*EXERCISE MATERIALS:*

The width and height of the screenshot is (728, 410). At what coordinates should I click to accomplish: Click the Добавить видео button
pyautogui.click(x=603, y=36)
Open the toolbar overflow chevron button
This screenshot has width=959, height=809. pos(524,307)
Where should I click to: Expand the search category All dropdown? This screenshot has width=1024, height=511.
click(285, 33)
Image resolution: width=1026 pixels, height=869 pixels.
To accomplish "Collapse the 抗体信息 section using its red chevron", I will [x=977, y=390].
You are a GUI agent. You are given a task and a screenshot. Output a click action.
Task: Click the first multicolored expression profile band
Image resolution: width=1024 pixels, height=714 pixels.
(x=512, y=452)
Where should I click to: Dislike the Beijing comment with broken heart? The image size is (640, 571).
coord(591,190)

...

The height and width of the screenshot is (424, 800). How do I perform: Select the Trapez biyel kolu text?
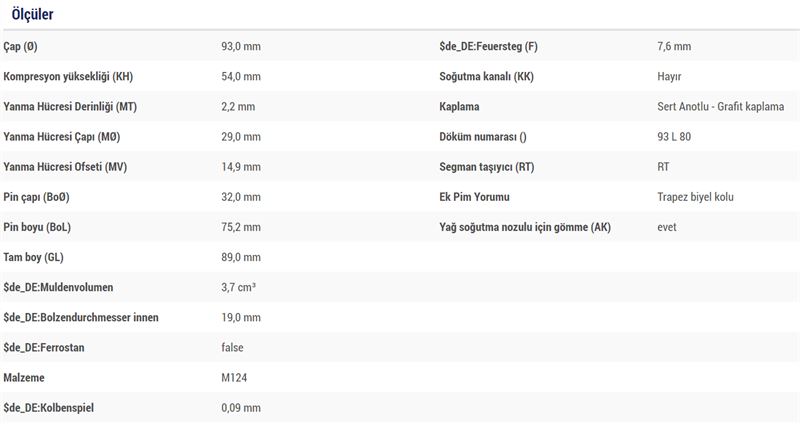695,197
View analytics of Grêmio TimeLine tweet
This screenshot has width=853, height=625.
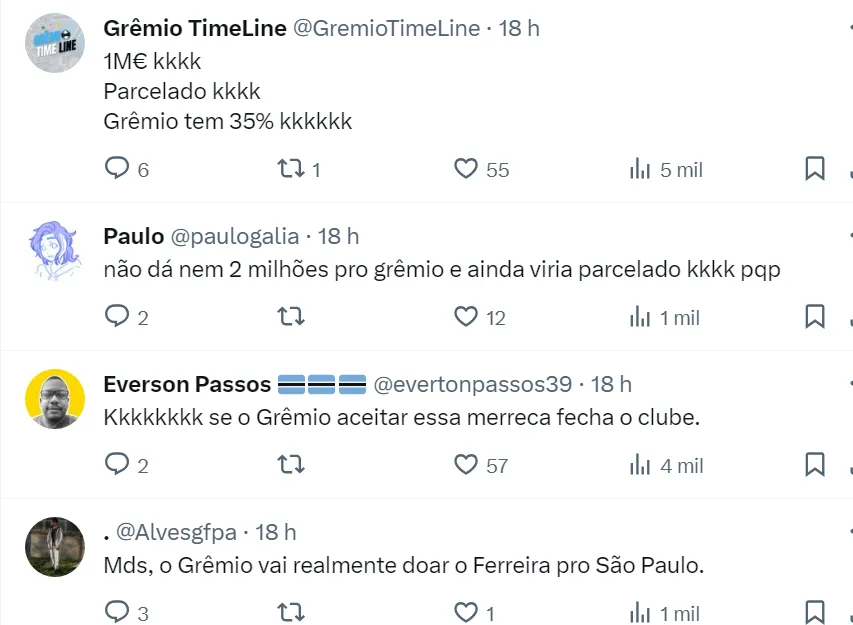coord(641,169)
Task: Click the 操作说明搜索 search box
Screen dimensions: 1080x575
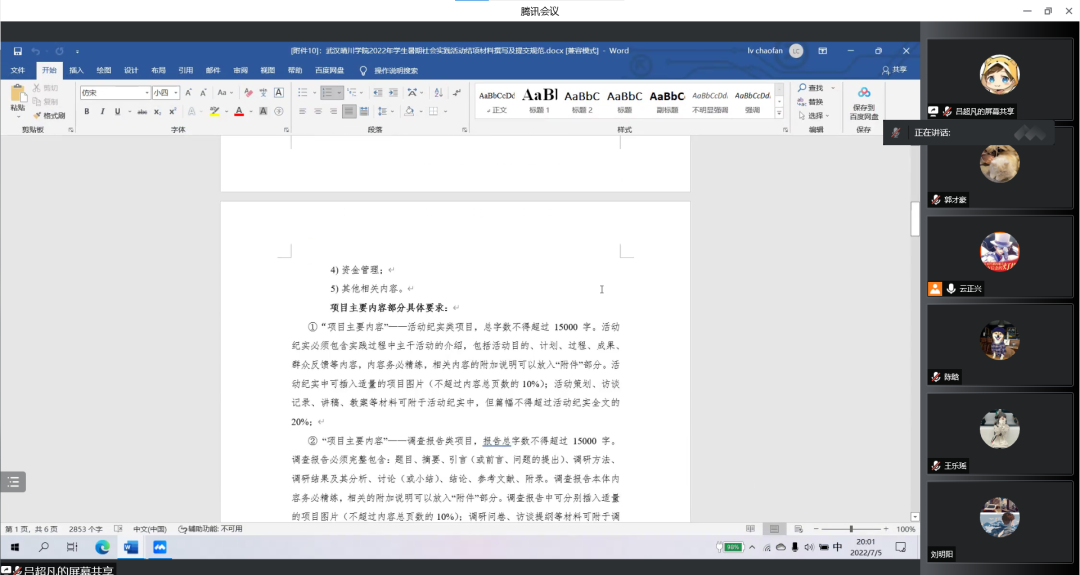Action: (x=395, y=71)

==

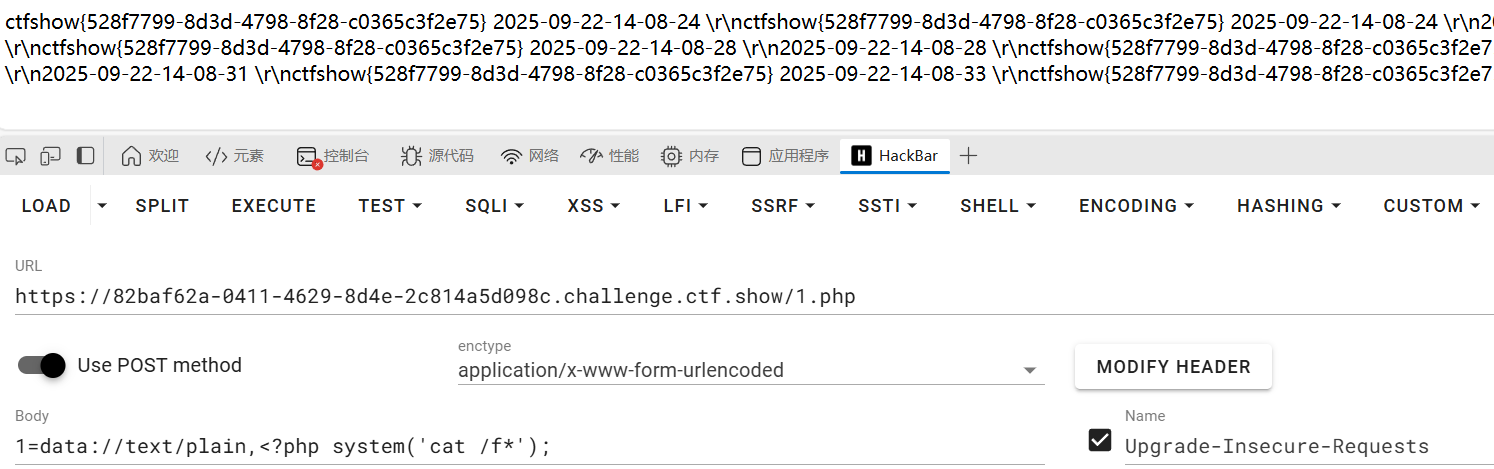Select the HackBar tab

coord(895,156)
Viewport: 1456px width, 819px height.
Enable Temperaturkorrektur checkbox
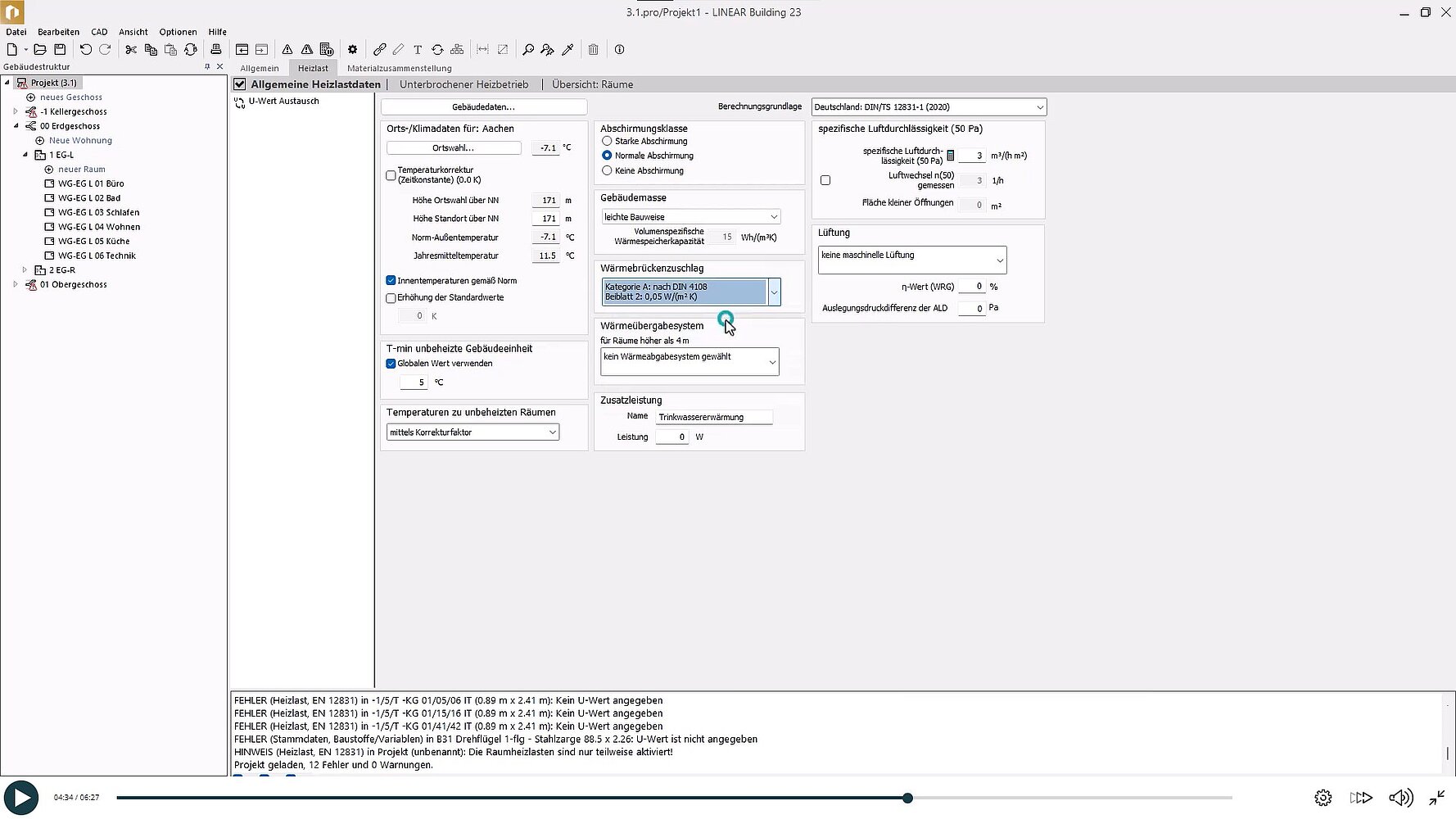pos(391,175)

*WRITTEN PROBLEM:*
Pull out the lines of the material from the one containing "Image resolution: width=1026" to the one containing "(x=512, y=452)", both included, reproducing each line unchanged.

*EXPECTED ANSWER:*
Image resolution: width=1026 pixels, height=869 pixels.
To accomplish "Collapse the 抗体信息 section using its red chevron", I will [x=977, y=390].
You are a GUI agent. You are given a task and a screenshot. Output a click action.
Task: Click the first multicolored expression profile band
Image resolution: width=1024 pixels, height=714 pixels.
(x=512, y=452)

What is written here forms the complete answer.